The fact that many did get killed in battle speaks to the volume of battles that took place. They weren’t as devastating in the pre-modern era, partially because guns massively increase lethality, partially because mass mobilisation wasn’t as easy. But given that fortune in battle is a great and clearly visible way to demonstrate divine favour, kings wanting to show that god was on their side had a good motivation to find reasons to wage war.
Besides, once battle begins, there isn’t a whole lot a commander of patchwork armies without modern communication can do. They don’t have aerial reconnaissance to give them a bird’s eye view of the battle, troop positions are harder to assess with the naked eye and getting messages out to the people doing the fighting is much slower if you need to first send a messenger to tell your duke what to to, who then has to despatch messengers to his own vassals and by the time the order trickles down and people get moving, whatever situation you might not have seen right in the first place, or maybe only spotted late in its development, might have shifted anyway and your order would be useless.
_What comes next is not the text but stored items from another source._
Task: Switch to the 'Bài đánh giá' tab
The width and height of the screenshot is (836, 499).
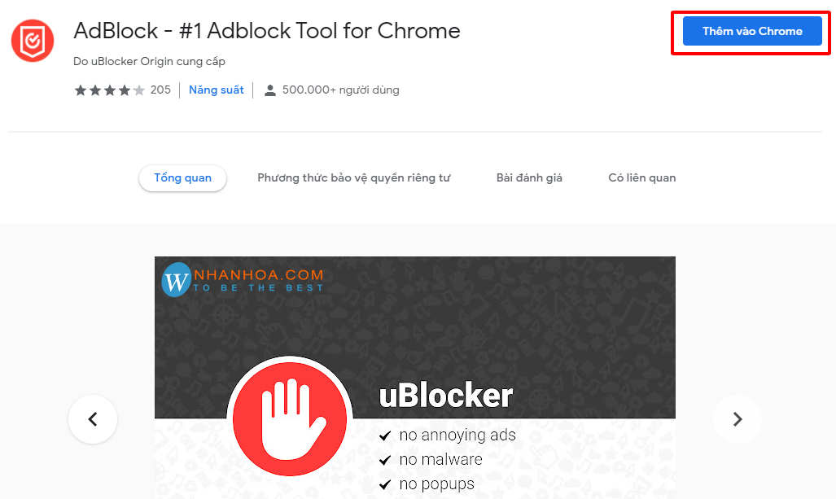Action: pyautogui.click(x=529, y=177)
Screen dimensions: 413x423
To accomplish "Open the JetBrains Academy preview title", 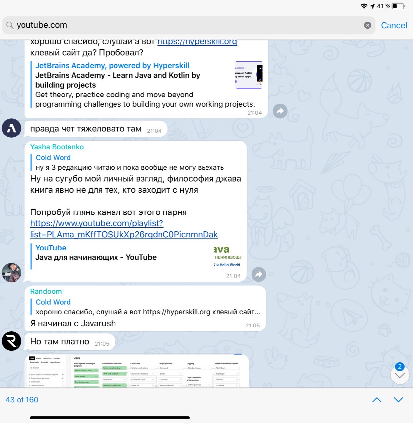I will pos(112,66).
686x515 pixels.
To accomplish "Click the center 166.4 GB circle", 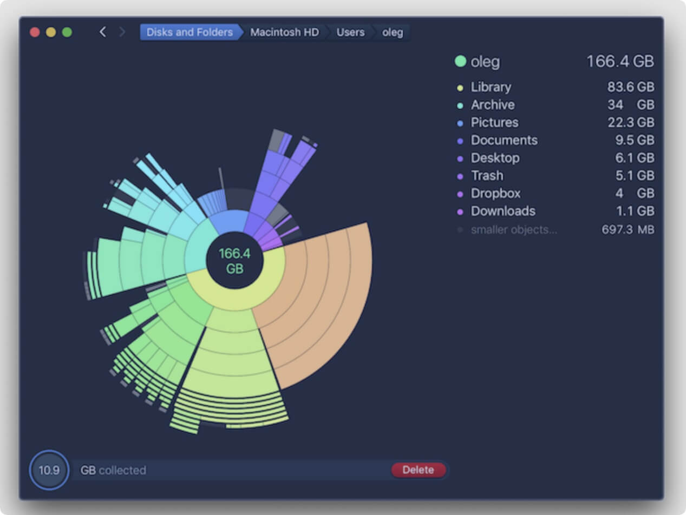I will click(234, 261).
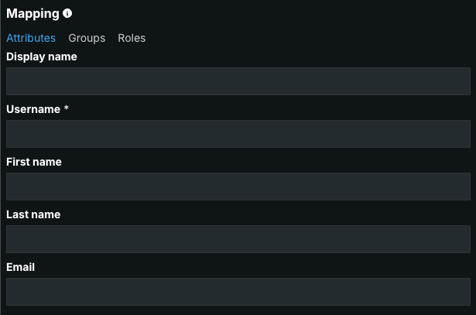Image resolution: width=476 pixels, height=315 pixels.
Task: Place cursor in the bottommost attribute field
Action: [x=238, y=292]
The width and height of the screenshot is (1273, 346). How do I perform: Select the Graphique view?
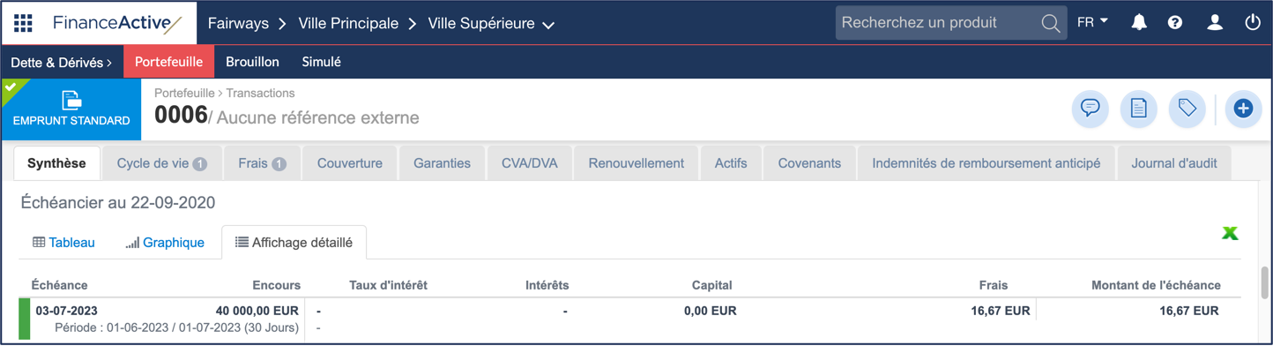tap(165, 243)
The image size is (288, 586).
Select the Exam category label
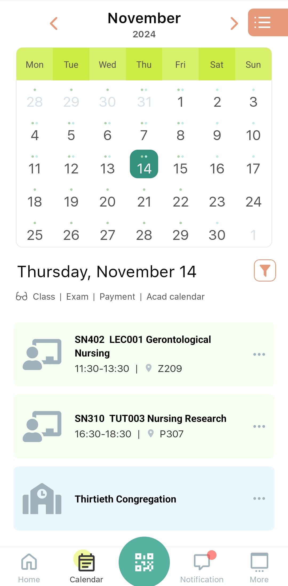point(77,296)
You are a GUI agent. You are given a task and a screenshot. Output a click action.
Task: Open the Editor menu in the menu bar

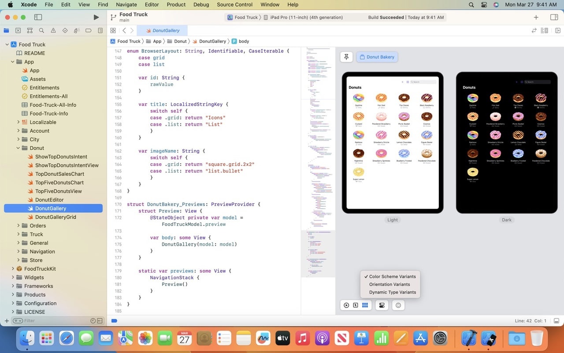152,4
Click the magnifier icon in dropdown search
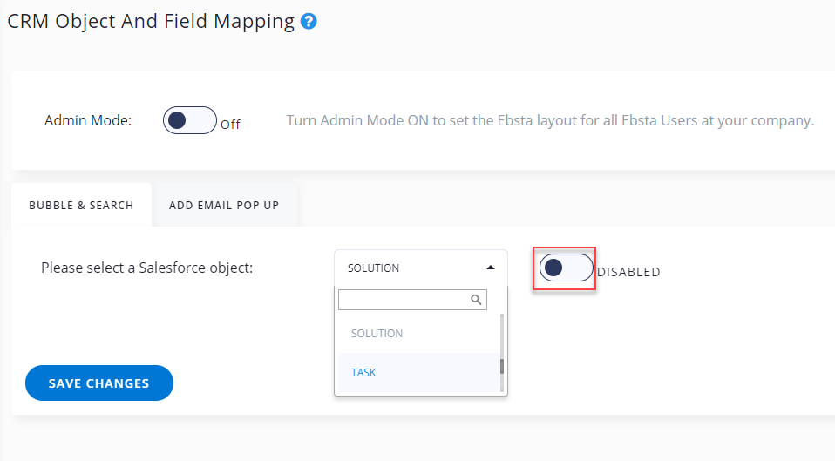The image size is (835, 461). (476, 299)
So might as well join battle, test that whole “God protects me” deal and trust the armour to make god’s work easier.
In a modern context, sending the people starting wars to fight with the infantry might have a different effect, but it also would be quite different in nature. Imagine feeding Trump MREs! The pampered cunt would choke and starve… Actually, that sounds like a better idea the longer I think about it. You wouldn’t even need war for it.